**Provided passage**
※
Bennie Logan sustained a left groin strain in the Eagles game last Sunday and is currently listed as “week to week,” which implies he may miss a few games. What is the best way to make sure that isn't a reoccurring injury?
A groin strain is a common injury, in which the groin muscles are over-stretched or torn, usually during running, jumping or changing directions abruptly. Once the injury occurs, initial treatment is rest, ice, Nonsteroidal Anti-inflammatory Drugs (NSAIDS), a compression wrap, and active stretching without pain.
While most groin strains will heal with time, rest and rehab, they will need to make sure he is pain-free, with good movement and equal leg strength from side to side. Unfortunately, groin strains can frequently recur and become a nagging injury.
Before actual return to play, Logan will undergo functional testing, which would include controlled non-contact drills of running, cutting, jumping, etc. If all this is done before his return to play, it will reduce his risk of recurring injury.
Other ways to reduce the risk of recurrence would be warming up properly and remaining warm during time on the sidelines, especially as the weather gets colder, and continuing stretching and strengthening. A compression wrap or sleeve worn on the affected area during play and practice would also be helpful.
One thing the Eagles training staff will have to keep in mind is that if this groin strain does not get better, or worsens, it could be something more serious like a sports hernia, which is actually a tear of the abdominal wall muscles. But most likely this is just a common groin strain and he will heal, rehab and return to play in a few weeks.
Sam Bradford makes his return to Philadelphia for Sunday’s game and is having a great season so far. He is healthy and playing well after two ACL tears. How much more likely is it that he injures it again than someone who never had a knee injury?
As we know, he has torn his left knee ACL two times in the past, which is a very common sports injury. His initial tear was in 2013, which ended his season, and he re-tore it in 2014 after being sacked, again undergoing a season-ending surgery.
Most of the studies I reviewed concluded that there was a higher incidence of ACL re-tears in athletes of younger age, higher activity level and type of graft used. An allograft, which is tissue from a cadaver, is five times more likely to re-tear than an autograft, which is the athlete’s own patellar tendon or hamstring tendon.
While we don’t know which graft was used for him, the fact that he had an initial tear and a re-tear most likely puts him at a 5-7% chance of experiencing another re-tear. Some studies imply that the contra-lateral, or opposite, ACL is more likely to tear because both knees have just as much loss of position sense after the first tear.
To decrease his risk of another tear, I’m sure Sam Bradford is continuing a neuromuscular training program, as well as stretching and strengthening.
※
**Questions**
1. Using the injury column, answer these questions:
(a) What initial treatment does it list for a groin strain?
(b) In what year did Sam Bradford first tear his ACL?
(c) How much more likely is an allograft to re-tear than an autograft?
2. Decide whether each statement agrees with the injury column, and quote the words that settle it:
(a) Bennie Logan is listed as day to day.
(b) A sports hernia is a tear of the abdominal wall muscles.
(c) Sam Bradford re-tore his ACL in 2014 after being sacked.
3. Write out the stretch of the injury column from "Before actual return" through "also be helpful.", swapping "warming up properly" for "warming up thoroughly".
※
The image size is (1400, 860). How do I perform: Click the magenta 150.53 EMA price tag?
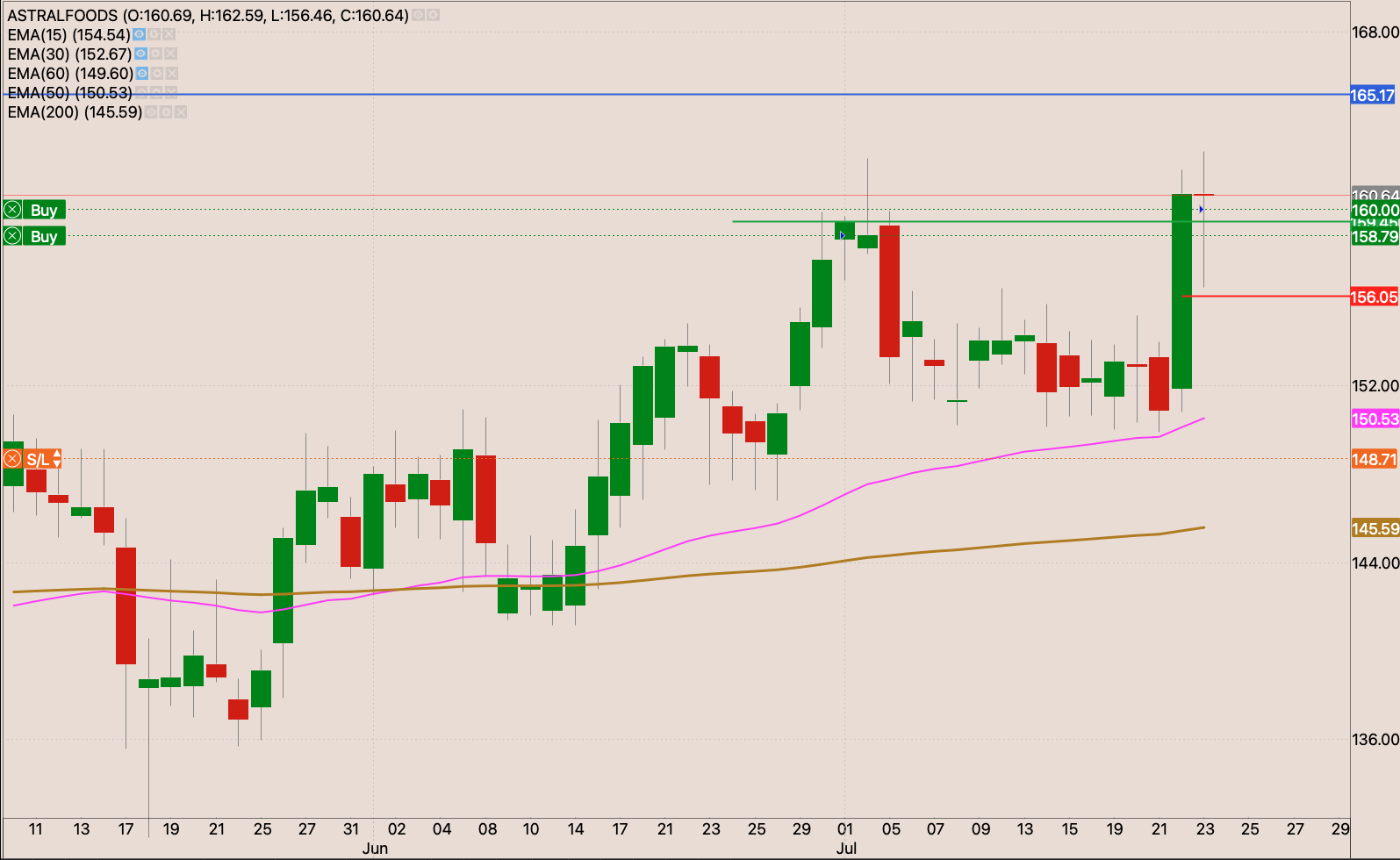(x=1374, y=419)
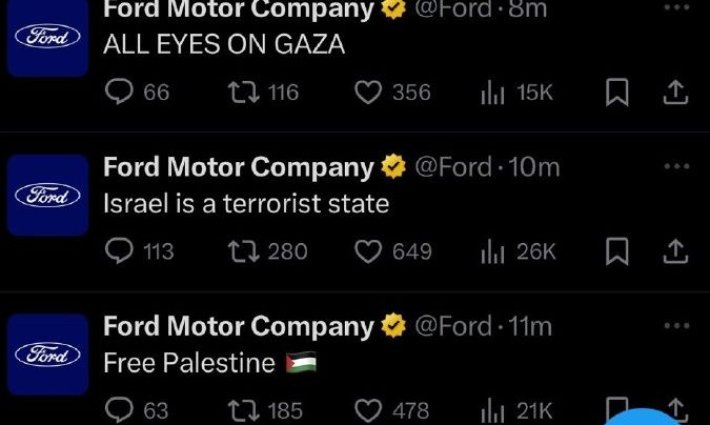Viewport: 710px width, 425px height.
Task: Click the @Ford handle on the 11m post
Action: (452, 326)
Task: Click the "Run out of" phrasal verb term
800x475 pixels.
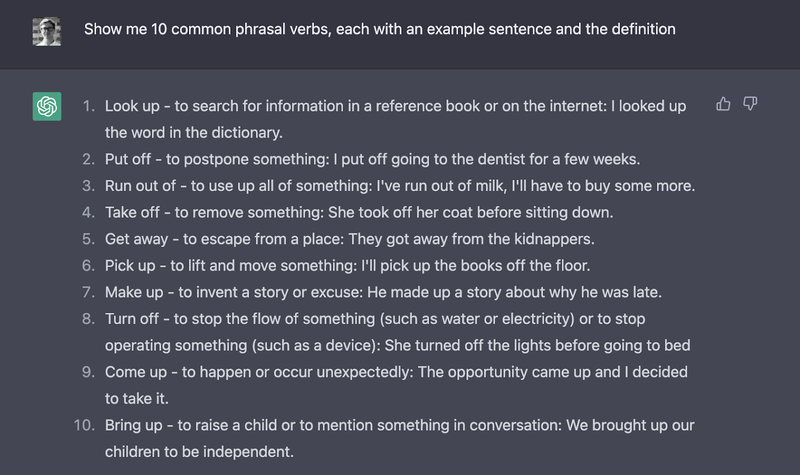Action: click(x=145, y=185)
※
**Results**
1.
(a) Rest, ice, Nonsteroidal Anti-inflammatory Drugs (NSAIDS), a compression wrap, and active stretching without pain.
(b) 2013.
(c) Five times more likely.

2.
(a) No: "is currently listed as “week to week,”"
(b) Yes: "a sports hernia, which is actually a tear of the abdominal wall muscles"
(c) Yes: "he re-tore it in 2014 after being sacked"

3.
Before actual return to play, Logan will undergo functional testing, which would include controlled non-contact drills of running, cutting, jumping, etc. If all this is done before his return to play, it will reduce his risk of recurring injury.
Other ways to reduce the risk of recurrence would be warming up thoroughly and remaining warm during time on the sidelines, especially as the weather gets colder, and continuing stretching and strengthening. A compression wrap or sleeve worn on the affected area during play and practice would also be helpful.